Our recent foray into leafy green flora madness has been flourishing beyond even our own initial plans. Our home definitely has a bit of a jungle vibe to it these days and we LOVE it. Living with plants adds a sense of well being, helps to keep the air clean and the colours they display are just gorgeous. 

On a recent visit to Chase and Sorensen on Dalston Lane, we fell in love with a vintage Danish teak wood planter.

We were told that the planter dates from the 1960's but we are a  bit doubtful and suspect that it is newer than that. However, this makes no difference to us really. It is such a lovely item and we love how it looks in our home.
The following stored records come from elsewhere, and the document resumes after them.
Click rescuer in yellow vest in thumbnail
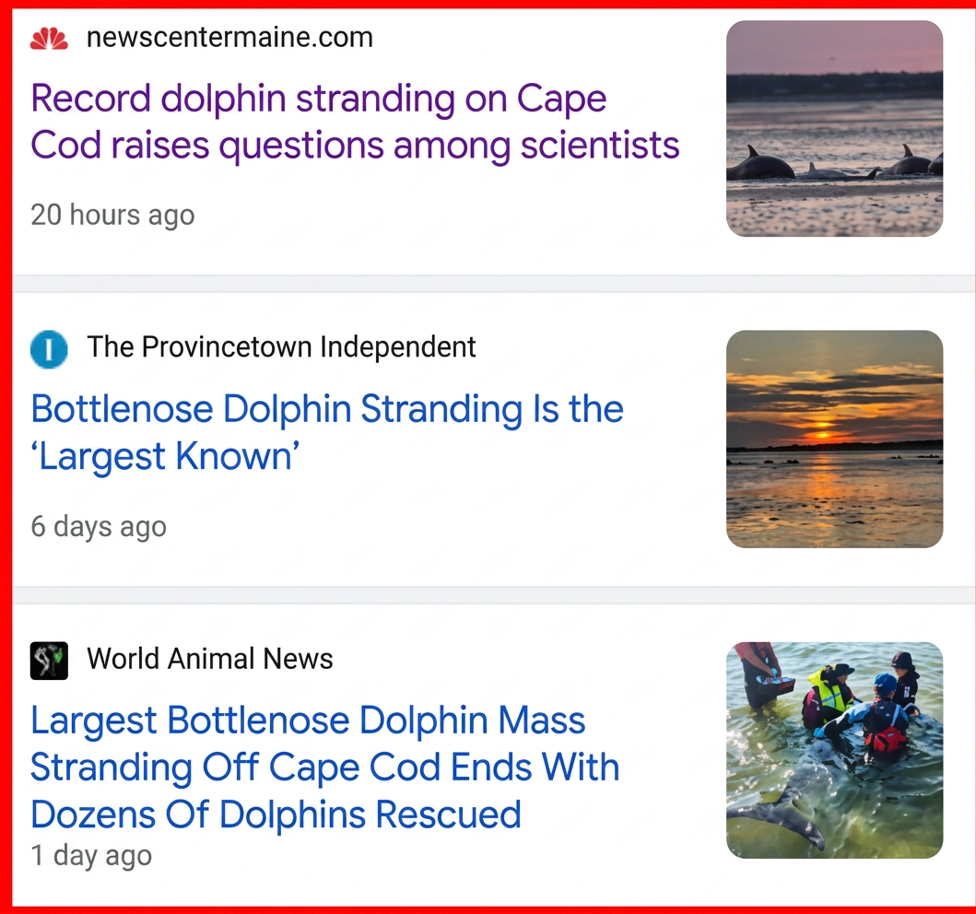 (x=826, y=695)
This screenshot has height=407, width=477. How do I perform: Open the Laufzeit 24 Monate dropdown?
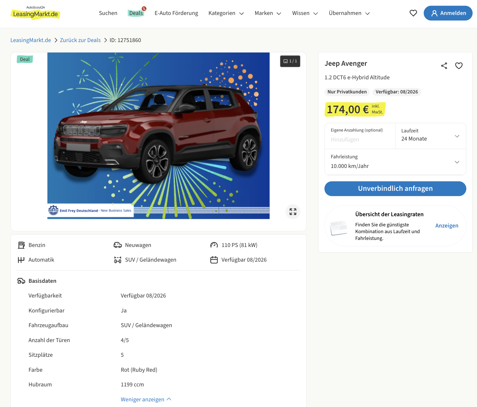coord(430,136)
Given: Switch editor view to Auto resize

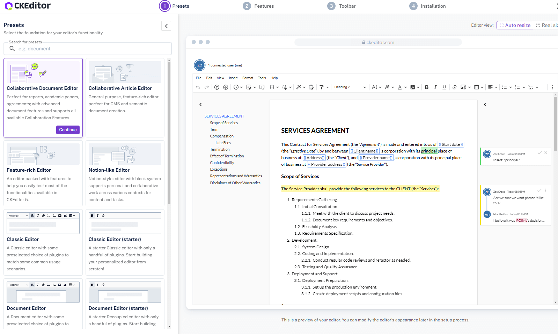Looking at the screenshot, I should click(x=515, y=25).
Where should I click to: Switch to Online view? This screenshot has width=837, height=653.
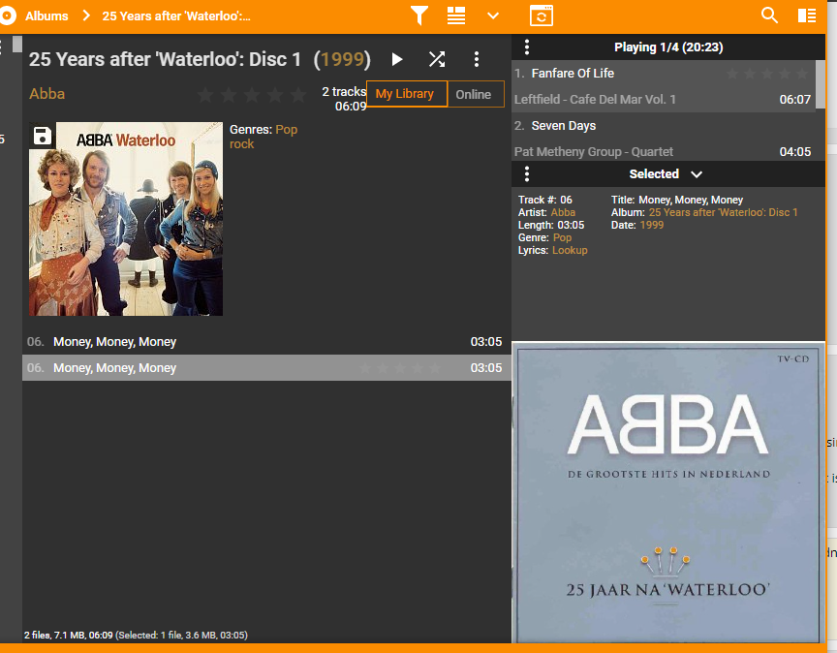474,94
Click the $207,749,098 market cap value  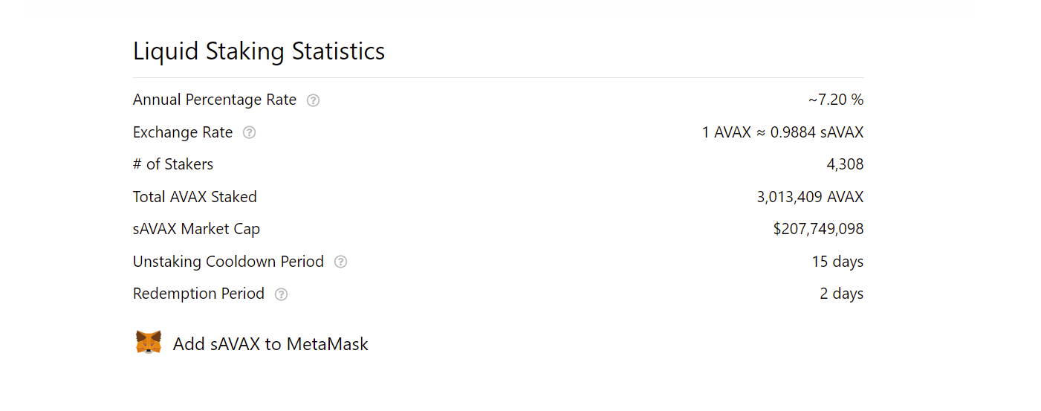click(818, 229)
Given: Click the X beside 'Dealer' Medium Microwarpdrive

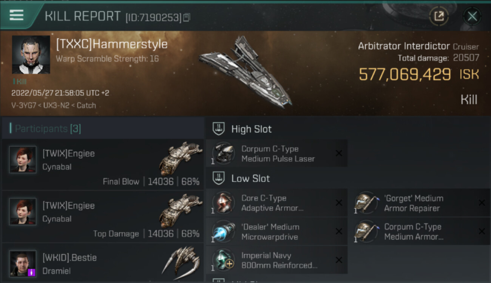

It adds warmth and a nice dimension to our current lines and layers. 

Teak is a gorgeous wood that ages so beautifully. I don't know if you have seen a cross section of teak before? The outer bark sections or 'sapwood' are a pale colour similar to many blonde woods. At the centre is a deep brown/red wood known as the 'heartwood' that is what most teak items are made of. The heartwood darkens and takes on a deep subtle lustre with age. 

Choosing vintage pieces for our home suits our lifestyle. Pre-loved items that can join in our motley collection of things that we hope to keep with us for life. Well made things that grow in beauty with age, hold a value and timeless aesthetic appeal that we can eventually pass on to our son in the future just feels so right.